*Work required*
Exclude the pictures. Transcribe, exactly as written, the lines from the one with "Open the JavaScript" through the end of the entries below.

*Data to process*
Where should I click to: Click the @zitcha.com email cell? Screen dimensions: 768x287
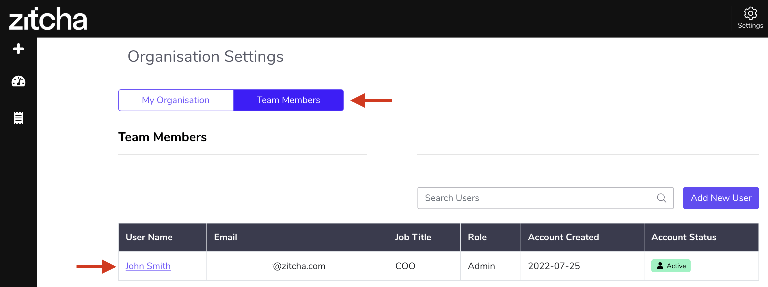299,266
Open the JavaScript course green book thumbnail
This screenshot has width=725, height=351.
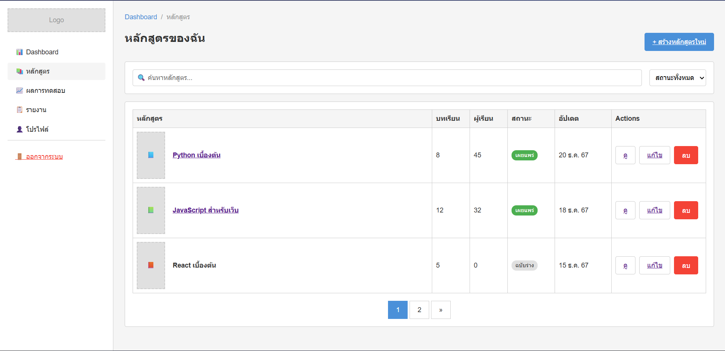[x=151, y=210]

*Solution*
Open the JavaScript course green book thumbnail
This screenshot has width=725, height=351.
[x=151, y=210]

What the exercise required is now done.